Jogja selalu tidak kekurangan tempat untuk menyesap pergantian siang ke malam. Pada sebuah sore, saya terduduk di ujung selatan Jogja. Di atas lantai beton Parangendog, sebuah tebing di timur Parangtritis.
Entah tak ingat lagi, sudah berapa kali saya hadir di tempat yang menjadi landas pacu paralayang ini. Sendiri, berdua atau beramai-ramai. Entah untuk membuang gelisah, menentramkan jiwa, mensyukuri karunia, menemani kawan ataupun mantan, mendamba seseorang, atau untuk sekedar mengantarkan surya kembali ke peraduan.
Sore itu pun Parangendog tidak ada yang berubah. Masih seperti dulu. Di tepian tebing yang berlokasi di Desa Girijati, Purwosari, Gunungkidul, saya kembali menyaksikan hamparan Parangtritis dengan pasir hitamnya berbatas gulungan ombak Laut Selatan.
Titik-titik manusia mungil memanjang mengikuti kontur pantai. Perbukitan hijau yang asri menjorok di daratan turut meneduhkan mata. Di kejauhan, muara Sungai Opak Oyo membentuk genangan yang luasnya tidak berarti dibandingkan lautan. Dan, selalu saja pandangan mata saya berbatas pada lautan lapang yang terbentur cakrawala.
Tapi, ada yang beda sore itu. Mentari kuat memancar. Awan tak terlalu bernafsu mengganggu sinarnya di penghujung hari. Langit pantai Selatan cukup bersih untuk syahdu menyongsong senja.
Mentari pun perlahan turun. Semakin mendekat pada lautan, sinarnya meredup. Tapi sebaliknya, bulatan wujudnya membesar dan memerah. Hingga ia pun tertelan oleh horison lautan. Sepasang remaja di sebelah saya bertepuk tangan seperti penonton yang melihat pertunjukan dengan happy ending. Dan, bagi saya tidak ada kepuasan lain selain baru kali ini menyaksikan sunset Parangendog secara sempurna. Seperti apa yang saya saksikan di Pantai Losari dua tahun silam.
Rasanya keberuntungan saya belum berhenti. Inilah yang merangsang memori untuk mengulangi sebuah senja istimewa di masa silam. Guratan awan tipis menjulur bagaikan lidah api diterpa pancaran surya dari balik lautan. Jingga keemasan. Eternal Flame! Ah saya teringat lagu milik The Bangles, band cewek asal Amerika Serikat yang eksis pada dekade 80-an.
Close your eyes, give me your hand, darling
Do you feel my heart beating
Do you understand
Do you feel the same
Am I only dreaming
Is this burning an eternal flame.

Suara adzan mulai berkumandang di surau-surau sekitar Parangtritis.

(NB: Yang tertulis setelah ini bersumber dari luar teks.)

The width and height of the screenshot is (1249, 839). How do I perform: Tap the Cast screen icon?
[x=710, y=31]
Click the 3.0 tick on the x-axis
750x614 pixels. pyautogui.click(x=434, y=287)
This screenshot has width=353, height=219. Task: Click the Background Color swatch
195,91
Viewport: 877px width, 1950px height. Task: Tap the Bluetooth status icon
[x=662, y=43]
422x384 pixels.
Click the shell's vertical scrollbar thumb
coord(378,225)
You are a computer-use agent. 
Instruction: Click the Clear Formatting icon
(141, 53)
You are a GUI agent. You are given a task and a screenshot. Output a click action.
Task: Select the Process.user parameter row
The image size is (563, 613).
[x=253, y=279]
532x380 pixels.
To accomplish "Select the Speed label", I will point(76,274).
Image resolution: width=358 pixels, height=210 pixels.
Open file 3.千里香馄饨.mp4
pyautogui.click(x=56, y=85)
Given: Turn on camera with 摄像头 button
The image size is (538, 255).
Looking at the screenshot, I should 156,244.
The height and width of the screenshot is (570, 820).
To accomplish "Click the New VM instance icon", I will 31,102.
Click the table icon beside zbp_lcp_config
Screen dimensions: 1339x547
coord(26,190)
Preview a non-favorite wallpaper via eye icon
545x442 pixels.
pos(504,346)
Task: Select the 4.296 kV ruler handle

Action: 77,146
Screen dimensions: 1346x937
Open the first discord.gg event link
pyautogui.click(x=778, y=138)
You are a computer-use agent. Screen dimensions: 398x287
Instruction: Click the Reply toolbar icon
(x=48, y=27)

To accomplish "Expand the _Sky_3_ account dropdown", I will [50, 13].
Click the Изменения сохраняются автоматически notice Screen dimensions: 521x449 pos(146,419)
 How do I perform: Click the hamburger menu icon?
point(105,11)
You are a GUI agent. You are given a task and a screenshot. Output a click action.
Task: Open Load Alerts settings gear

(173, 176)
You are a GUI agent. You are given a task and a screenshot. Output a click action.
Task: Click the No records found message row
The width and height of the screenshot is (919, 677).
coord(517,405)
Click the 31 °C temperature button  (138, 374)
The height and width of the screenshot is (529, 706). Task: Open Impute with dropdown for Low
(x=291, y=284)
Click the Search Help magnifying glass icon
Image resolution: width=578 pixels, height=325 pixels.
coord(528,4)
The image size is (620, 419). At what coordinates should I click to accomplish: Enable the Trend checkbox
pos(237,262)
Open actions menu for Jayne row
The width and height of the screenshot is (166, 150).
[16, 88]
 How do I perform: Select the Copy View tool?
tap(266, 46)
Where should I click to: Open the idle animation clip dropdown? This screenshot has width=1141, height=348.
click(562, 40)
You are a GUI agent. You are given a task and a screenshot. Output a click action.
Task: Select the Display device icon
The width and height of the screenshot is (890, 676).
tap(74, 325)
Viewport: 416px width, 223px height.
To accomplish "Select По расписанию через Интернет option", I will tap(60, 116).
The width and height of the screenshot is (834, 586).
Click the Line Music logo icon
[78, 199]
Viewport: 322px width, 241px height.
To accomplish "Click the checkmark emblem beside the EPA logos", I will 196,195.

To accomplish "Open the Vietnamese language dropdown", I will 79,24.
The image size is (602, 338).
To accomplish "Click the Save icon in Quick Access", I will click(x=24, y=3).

Lampu-lampu jalan dan pemukiman telah dinyalakan. Berkelip-kelip dalam bayang-bayang senja yang kian menghitam. Saya pun turun karena itulah yang semestinya dilakukan. “Kalau sudah maghrib, turun gih”, itulah yang biasa dipesankan oleh Bu Maryati, penjual warung sekaligus penjaga di parkiran Parangendog. Motor pun saya kendarai hati-hati saat menuruni jalan curam karena kegelapan telah sempurna membiaskan pandangan. Sampai jumpa lagi.
Tapi, saya pasti akan kembali lagi ke Parangendog.